EE论坛（第328期）：Quantum Mechanics Meets Spectral Graph Theory: Salient Object Detection by Quantum CUTS
讲座题目：Quantum Mechanics Meets Spectral Graph Theory: Salient Object Detection by Quantum CUTS
主讲人： Prof. Moncef Gabbouj, Tampere University of Technology, Tampere, Finland，IEEE Fellow, Member of the Academia Europaea
报告简介：This talk focuses on the key problem of salient object using principles from Quantum Mechanics. The talk is organized in three parts. Part 1 is a direct application of ideas originally proposed for describing the wave nature of particles in Quantum Mechanics and expressed through the Schrödinger’s Equation, to salient object detection in images. This is the first study that proposes a realizable quantum mechanical system for salient object proposals yielding an instantaneous speed in a possible physical implementation in the quantum scale.
The second part of the talk focuses on spectral graph based salient object detection method, namely Quantum-Cuts. Despite the success of spectral graph based methods in many Computer Vision tasks, traditional approaches on applications of spectral graph partitioning methods offer little for the salient object detection problem which can be mapped as a foreground segmentation problem using graphs. Thus, Quantum-Cuts adopts a novel approach to spectral graph partitioning by integrating quantum mechanical concepts to Spectral Graph Theory. In particular, the probabilistic interpretation of quantum mechanical wave-functions and the unary potential fields in Quantum Mechanics when combined with the pairwise graph affinities that are widely used in Spectral Graph Theory, results into a unique optimization problem that formulates salient object detection. The optimal solution of a relaxed version of this problem is obtained via Quantum-Cuts and is proven to efficiently represent salient object regions in images.
The third part of the talk covers improvements of Quantum-Cuts obtained by analyzing the main factors that affect its performance in salient object detection. Particularly, both unsupervised and supervised approaches are adopted in improving the exploited graph representation. The extensions on Quantum-Cuts led to computationally efficient algorithms that outperform the state-of-the-art in salient object detection.
主讲人简介：MONCEF GABBOUJ received his BS degree in electrical engineering in 1985 from Oklahoma State University, Stillwater, and his MS and PhD degrees in electrical engineering from Purdue University, West Lafayette, Indiana, in 1986 and 1989, respectively.

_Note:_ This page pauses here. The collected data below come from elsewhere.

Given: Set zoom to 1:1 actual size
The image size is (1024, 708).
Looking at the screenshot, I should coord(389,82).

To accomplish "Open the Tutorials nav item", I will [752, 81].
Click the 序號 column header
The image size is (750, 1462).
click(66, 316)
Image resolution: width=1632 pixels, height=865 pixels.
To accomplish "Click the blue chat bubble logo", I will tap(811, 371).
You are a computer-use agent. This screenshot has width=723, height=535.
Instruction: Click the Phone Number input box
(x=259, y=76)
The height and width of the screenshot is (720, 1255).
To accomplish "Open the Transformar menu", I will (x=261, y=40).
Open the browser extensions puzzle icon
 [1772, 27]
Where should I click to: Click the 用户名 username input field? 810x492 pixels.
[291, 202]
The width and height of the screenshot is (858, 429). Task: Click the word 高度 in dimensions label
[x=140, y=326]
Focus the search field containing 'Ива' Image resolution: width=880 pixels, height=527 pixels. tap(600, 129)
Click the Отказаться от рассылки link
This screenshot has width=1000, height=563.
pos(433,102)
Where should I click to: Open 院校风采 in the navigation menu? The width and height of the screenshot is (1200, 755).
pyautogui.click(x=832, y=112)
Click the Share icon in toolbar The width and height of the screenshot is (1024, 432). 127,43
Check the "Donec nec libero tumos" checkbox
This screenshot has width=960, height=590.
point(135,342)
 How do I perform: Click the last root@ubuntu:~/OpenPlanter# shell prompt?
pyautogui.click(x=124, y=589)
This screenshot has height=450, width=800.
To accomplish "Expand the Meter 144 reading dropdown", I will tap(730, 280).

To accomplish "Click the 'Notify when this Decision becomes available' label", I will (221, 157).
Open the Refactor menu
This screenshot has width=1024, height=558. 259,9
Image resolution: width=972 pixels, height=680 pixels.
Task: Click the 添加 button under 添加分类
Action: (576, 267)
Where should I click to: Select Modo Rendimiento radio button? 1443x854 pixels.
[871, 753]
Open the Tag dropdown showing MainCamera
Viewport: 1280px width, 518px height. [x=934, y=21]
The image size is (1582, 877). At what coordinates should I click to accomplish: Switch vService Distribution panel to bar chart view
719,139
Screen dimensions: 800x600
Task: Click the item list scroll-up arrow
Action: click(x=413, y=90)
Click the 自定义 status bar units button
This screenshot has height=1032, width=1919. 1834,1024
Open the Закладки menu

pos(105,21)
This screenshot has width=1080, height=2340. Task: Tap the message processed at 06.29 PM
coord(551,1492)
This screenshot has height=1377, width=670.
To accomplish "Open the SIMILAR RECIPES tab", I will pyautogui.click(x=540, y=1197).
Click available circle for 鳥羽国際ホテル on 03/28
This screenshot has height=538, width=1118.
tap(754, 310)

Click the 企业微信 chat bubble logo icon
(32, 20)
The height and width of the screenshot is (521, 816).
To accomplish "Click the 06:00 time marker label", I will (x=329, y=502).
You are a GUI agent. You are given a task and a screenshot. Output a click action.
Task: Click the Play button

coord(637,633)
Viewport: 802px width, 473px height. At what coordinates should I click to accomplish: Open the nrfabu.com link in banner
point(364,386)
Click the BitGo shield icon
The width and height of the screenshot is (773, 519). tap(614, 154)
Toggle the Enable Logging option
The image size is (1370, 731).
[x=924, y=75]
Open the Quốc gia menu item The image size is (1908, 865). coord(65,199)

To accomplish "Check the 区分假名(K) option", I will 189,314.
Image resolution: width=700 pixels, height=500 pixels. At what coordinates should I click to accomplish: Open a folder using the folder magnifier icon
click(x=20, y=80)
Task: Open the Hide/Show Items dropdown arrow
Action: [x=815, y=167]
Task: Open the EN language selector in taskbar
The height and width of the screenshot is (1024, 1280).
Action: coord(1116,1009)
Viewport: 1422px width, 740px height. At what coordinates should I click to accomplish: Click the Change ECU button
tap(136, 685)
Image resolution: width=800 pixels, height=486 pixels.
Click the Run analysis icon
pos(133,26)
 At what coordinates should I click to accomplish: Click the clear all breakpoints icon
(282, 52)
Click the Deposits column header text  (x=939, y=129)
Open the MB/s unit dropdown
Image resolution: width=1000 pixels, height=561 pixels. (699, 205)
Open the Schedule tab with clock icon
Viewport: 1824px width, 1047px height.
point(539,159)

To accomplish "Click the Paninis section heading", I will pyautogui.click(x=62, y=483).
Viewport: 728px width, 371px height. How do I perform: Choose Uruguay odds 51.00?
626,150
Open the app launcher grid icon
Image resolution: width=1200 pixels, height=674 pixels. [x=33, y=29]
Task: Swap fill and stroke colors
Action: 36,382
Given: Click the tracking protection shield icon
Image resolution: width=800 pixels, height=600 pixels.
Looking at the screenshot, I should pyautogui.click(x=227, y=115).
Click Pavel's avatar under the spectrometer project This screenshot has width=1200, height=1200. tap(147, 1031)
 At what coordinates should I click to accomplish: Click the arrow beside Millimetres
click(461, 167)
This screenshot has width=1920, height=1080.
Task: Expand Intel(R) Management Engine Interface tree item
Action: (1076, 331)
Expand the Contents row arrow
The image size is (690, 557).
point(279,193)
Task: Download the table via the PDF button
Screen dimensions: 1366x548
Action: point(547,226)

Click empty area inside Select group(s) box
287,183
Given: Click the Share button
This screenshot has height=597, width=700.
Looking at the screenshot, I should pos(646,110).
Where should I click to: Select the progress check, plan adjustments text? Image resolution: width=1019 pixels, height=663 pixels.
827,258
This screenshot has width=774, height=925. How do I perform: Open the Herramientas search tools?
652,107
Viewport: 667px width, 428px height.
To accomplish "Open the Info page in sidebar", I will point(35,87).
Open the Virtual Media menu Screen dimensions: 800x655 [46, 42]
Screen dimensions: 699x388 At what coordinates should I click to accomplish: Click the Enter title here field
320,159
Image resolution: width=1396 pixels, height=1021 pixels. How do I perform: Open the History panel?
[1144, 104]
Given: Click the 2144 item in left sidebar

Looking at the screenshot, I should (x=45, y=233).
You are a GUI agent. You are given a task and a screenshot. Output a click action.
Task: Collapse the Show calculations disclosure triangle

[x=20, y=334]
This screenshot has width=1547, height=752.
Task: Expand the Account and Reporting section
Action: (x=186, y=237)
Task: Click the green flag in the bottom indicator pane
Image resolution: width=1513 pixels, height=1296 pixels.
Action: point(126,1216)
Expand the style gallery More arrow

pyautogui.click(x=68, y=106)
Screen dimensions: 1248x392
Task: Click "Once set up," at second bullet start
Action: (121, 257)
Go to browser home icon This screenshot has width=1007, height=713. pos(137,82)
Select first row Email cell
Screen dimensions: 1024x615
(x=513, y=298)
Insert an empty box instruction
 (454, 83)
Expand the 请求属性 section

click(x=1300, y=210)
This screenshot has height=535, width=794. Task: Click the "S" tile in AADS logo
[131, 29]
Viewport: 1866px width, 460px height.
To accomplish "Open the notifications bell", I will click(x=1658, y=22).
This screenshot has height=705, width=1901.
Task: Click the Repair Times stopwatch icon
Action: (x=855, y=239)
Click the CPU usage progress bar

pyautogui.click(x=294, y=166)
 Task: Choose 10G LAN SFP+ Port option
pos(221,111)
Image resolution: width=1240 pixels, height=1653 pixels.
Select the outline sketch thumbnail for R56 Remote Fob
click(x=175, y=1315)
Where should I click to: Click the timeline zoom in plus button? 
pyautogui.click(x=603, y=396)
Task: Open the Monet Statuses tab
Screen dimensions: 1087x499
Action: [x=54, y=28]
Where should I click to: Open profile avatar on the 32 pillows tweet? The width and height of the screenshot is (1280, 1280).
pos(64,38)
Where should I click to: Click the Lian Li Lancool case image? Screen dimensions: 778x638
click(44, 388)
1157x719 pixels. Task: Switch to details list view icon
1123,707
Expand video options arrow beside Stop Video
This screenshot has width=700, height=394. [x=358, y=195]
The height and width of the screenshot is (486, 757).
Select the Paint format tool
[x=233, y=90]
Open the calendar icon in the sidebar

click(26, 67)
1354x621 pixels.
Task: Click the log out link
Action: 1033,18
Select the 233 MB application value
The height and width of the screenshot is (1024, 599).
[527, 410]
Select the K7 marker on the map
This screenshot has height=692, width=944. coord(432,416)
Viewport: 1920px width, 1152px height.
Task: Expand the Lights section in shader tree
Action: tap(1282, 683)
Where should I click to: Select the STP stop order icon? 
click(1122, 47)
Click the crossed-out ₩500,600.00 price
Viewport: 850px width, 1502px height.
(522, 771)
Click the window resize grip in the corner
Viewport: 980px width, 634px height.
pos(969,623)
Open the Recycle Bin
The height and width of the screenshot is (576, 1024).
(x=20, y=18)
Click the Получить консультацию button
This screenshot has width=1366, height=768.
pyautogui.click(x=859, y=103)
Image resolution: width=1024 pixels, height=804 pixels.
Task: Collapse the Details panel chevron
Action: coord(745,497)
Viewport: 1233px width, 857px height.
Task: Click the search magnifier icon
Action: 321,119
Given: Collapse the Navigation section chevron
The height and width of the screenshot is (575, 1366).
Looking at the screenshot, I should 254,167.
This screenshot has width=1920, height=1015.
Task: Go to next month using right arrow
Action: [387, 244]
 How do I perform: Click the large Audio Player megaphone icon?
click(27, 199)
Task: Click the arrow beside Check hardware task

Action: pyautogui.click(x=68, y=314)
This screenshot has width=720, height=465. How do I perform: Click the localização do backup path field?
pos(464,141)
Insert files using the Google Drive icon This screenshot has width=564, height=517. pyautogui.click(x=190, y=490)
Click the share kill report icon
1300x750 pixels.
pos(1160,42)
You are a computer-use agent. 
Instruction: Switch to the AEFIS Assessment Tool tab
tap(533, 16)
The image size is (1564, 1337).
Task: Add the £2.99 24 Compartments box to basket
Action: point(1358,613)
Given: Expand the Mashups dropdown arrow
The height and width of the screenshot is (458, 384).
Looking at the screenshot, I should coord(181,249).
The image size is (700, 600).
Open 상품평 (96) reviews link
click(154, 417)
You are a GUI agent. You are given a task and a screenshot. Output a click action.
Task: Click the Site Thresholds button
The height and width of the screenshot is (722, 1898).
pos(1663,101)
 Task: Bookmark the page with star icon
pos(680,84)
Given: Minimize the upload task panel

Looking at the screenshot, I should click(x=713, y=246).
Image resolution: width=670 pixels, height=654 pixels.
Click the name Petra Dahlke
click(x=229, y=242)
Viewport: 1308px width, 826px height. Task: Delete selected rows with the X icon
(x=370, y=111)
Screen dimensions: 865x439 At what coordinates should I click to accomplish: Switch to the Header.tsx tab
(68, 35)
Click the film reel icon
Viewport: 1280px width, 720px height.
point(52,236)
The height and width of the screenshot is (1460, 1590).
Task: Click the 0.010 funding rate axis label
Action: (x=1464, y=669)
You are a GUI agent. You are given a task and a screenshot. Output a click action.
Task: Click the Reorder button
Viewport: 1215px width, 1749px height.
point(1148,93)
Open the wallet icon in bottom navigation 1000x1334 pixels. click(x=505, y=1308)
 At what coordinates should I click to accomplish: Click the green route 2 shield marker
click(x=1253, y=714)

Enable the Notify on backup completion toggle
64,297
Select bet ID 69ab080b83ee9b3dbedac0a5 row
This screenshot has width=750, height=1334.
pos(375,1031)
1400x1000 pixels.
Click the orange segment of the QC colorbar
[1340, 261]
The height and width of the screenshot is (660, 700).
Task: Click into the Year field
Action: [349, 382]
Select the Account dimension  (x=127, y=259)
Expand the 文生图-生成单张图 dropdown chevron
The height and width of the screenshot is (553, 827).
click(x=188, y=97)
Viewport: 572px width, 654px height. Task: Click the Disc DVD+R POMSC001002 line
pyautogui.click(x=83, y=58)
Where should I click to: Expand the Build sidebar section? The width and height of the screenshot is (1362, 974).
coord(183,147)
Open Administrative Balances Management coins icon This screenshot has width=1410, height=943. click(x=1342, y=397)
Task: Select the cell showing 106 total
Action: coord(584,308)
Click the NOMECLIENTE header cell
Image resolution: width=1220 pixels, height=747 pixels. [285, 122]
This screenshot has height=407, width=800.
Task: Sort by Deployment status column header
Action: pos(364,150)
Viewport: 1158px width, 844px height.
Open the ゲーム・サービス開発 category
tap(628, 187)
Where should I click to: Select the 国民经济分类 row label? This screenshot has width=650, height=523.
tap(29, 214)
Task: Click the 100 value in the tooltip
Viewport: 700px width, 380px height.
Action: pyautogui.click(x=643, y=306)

Dr. Gabbouj is a Professor of Signal Processing at the Department of Signal Processing, Tampere University of Technology, Tampere, Finland. He was Academy of Finland Professor during 2011-2015. He held several visiting professorships at different universities. Dr. Gabbouj is currently the TUT-Site Director of the NSF I/UCRC funded Center for Visual and Decision Informatics. His research interests include multimedia content-based analysis, indexing and retrieval, machine learning, nonlinear signal and image processing and analysis, voice conversion, and video processing and coding.
Dr. Gabbouj is a Fellow of the IEEE and member of the Academia Europaea and the Finnish Academy of Science and Letters. He is the past Chairman of the IEEE CAS TC on DSP and committee member of the IEEE Fourier Award for Signal Processing. He served as Distinguished Lecturer for the IEEE CASS. He served as associate editor and guest editor of many IEEE, and international journals.
Dr. Gabbouj was the recipient of the 2017 Finnish Cultural Foundation for Art and Science Award, the recipient of the 2015 TUT Foundation Grand Award, the 2012 Nokia Foundation Visiting Professor Award, the 2005 Nokia Foundation Recognition Award, and several Best Paper Awards. He published over 700 publications and supervised 45 doctoral and 58 Master theses.